• GOAL OF THE EXERCISE:
Return all the data exactly, keeping the pictures out.

• EXTRACTED RECORDS:
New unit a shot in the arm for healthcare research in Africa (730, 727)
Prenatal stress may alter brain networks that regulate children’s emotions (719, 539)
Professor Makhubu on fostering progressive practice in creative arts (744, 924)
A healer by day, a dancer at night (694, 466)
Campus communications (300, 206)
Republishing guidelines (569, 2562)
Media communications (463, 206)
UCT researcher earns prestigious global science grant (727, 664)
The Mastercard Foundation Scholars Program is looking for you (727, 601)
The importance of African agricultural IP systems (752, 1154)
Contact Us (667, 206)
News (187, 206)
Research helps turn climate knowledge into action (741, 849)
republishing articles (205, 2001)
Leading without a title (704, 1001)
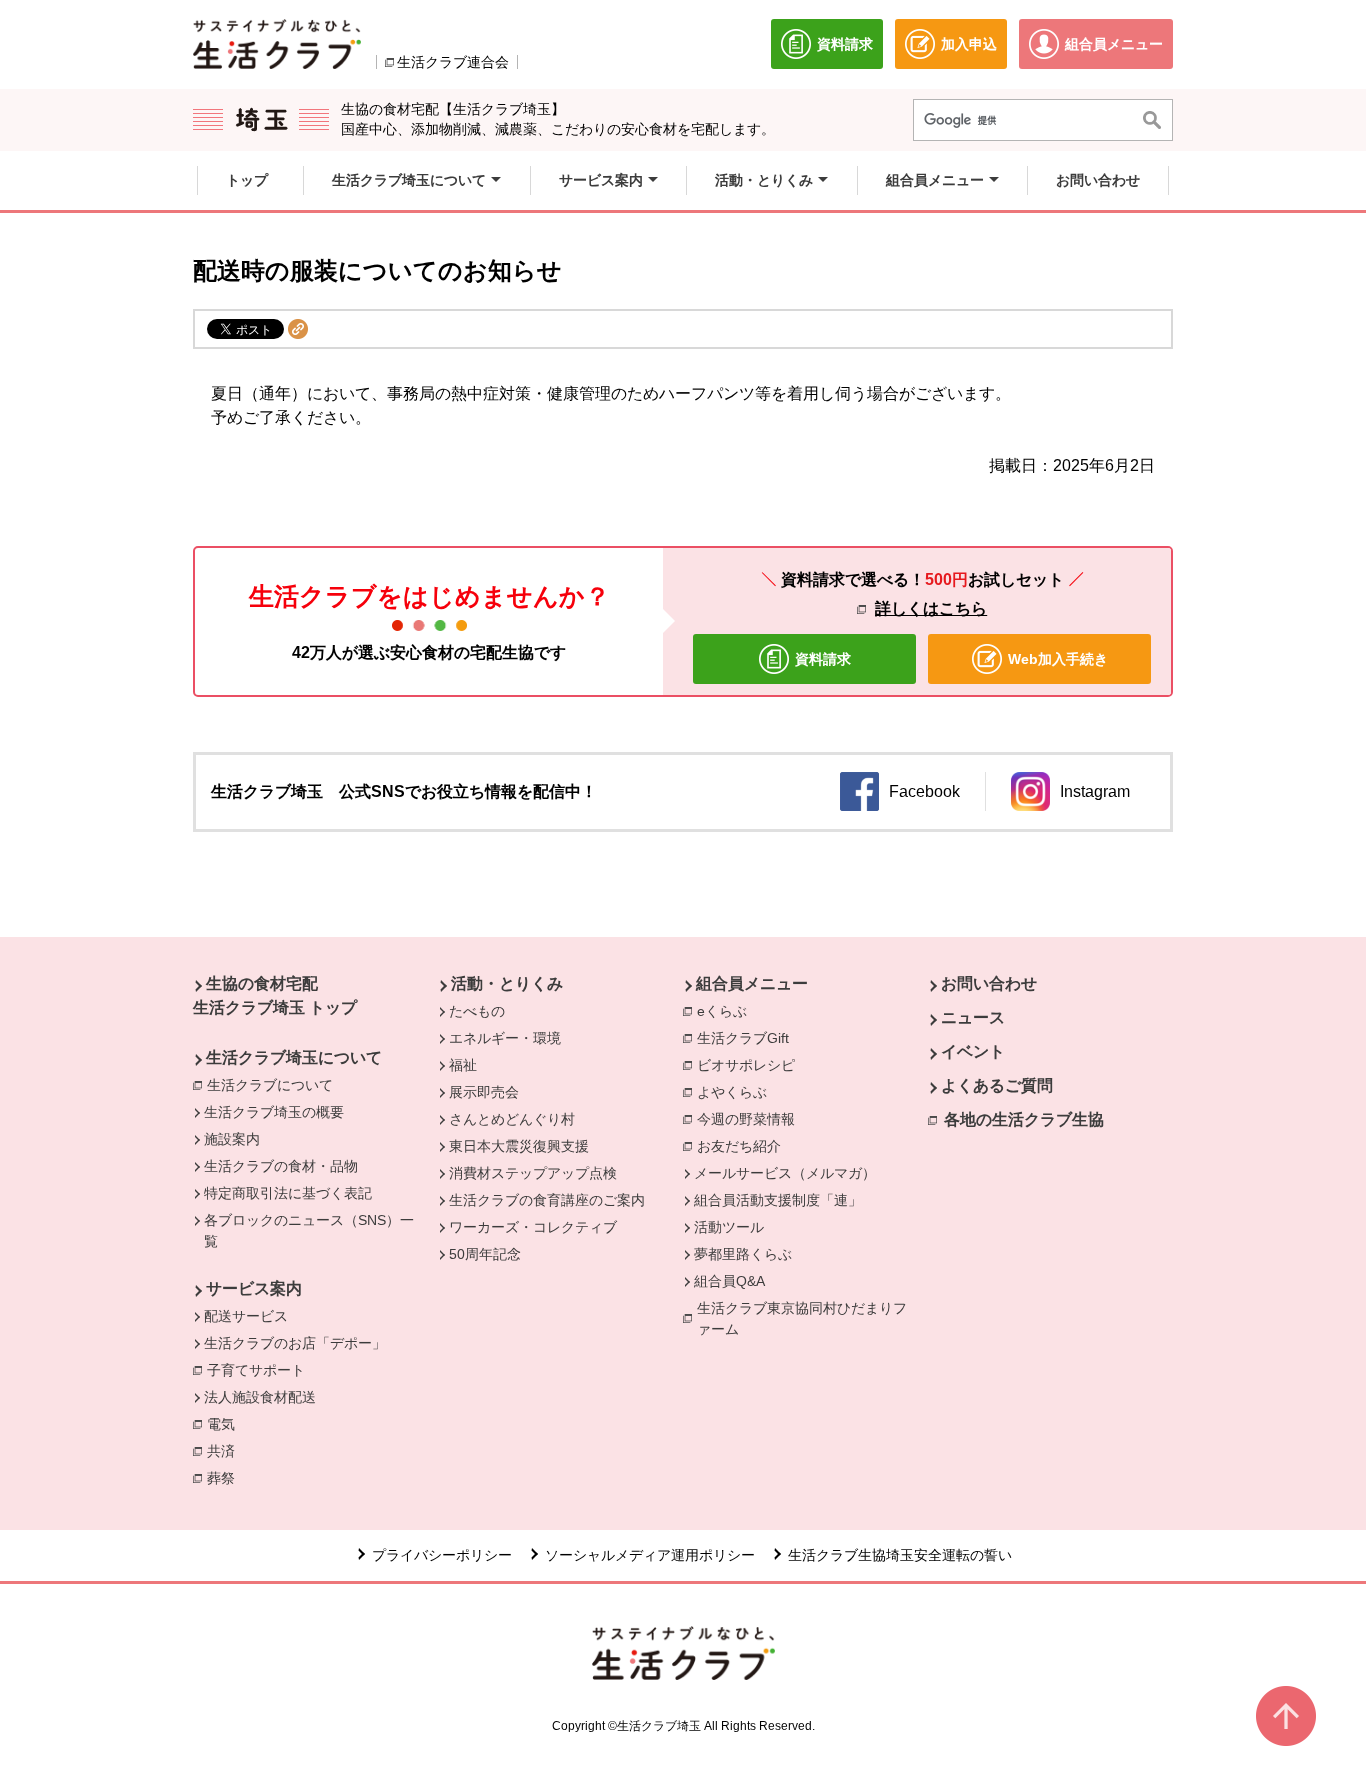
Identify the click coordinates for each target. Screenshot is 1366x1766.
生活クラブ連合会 (453, 62)
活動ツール (729, 1227)
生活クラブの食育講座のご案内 (547, 1200)
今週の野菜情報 (751, 1119)
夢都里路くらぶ (743, 1254)
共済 (226, 1451)
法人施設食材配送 (260, 1397)
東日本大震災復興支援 (519, 1146)
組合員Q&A (729, 1281)
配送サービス (246, 1316)
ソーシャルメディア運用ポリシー (650, 1555)
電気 (226, 1424)
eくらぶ (722, 1011)
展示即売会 (484, 1092)
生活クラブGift (743, 1038)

• REPLY:
New unit a shot in the arm for healthcare research in Africa (730, 727)
Prenatal stress may alter brain networks that regulate children’s emotions (719, 539)
Professor Makhubu on fostering progressive practice in creative arts (744, 924)
A healer by day, a dancer at night (694, 466)
Campus communications (300, 206)
Republishing guidelines (569, 2562)
Media communications (463, 206)
UCT researcher earns prestigious global science grant (727, 664)
The Mastercard Foundation Scholars Program is looking for you (727, 601)
The importance of African agricultural IP systems (752, 1154)
Contact Us (667, 206)
News (187, 206)
Research helps turn climate knowledge into action (741, 849)
republishing articles (205, 2001)
Leading without a title (704, 1001)
Identify the click coordinates for each target. Screenshot is 1366x1766.
生活クラブ連合会 (453, 62)
活動ツール (729, 1227)
生活クラブの食育講座のご案内 (547, 1200)
今週の野菜情報 (751, 1119)
夢都里路くらぶ (743, 1254)
共済 (226, 1451)
法人施設食材配送 (260, 1397)
東日本大震災復興支援 (519, 1146)
組合員Q&A (729, 1281)
配送サービス (246, 1316)
ソーシャルメディア運用ポリシー (650, 1555)
電気 (226, 1424)
eくらぶ (722, 1011)
展示即売会 (484, 1092)
生活クラブGift (743, 1038)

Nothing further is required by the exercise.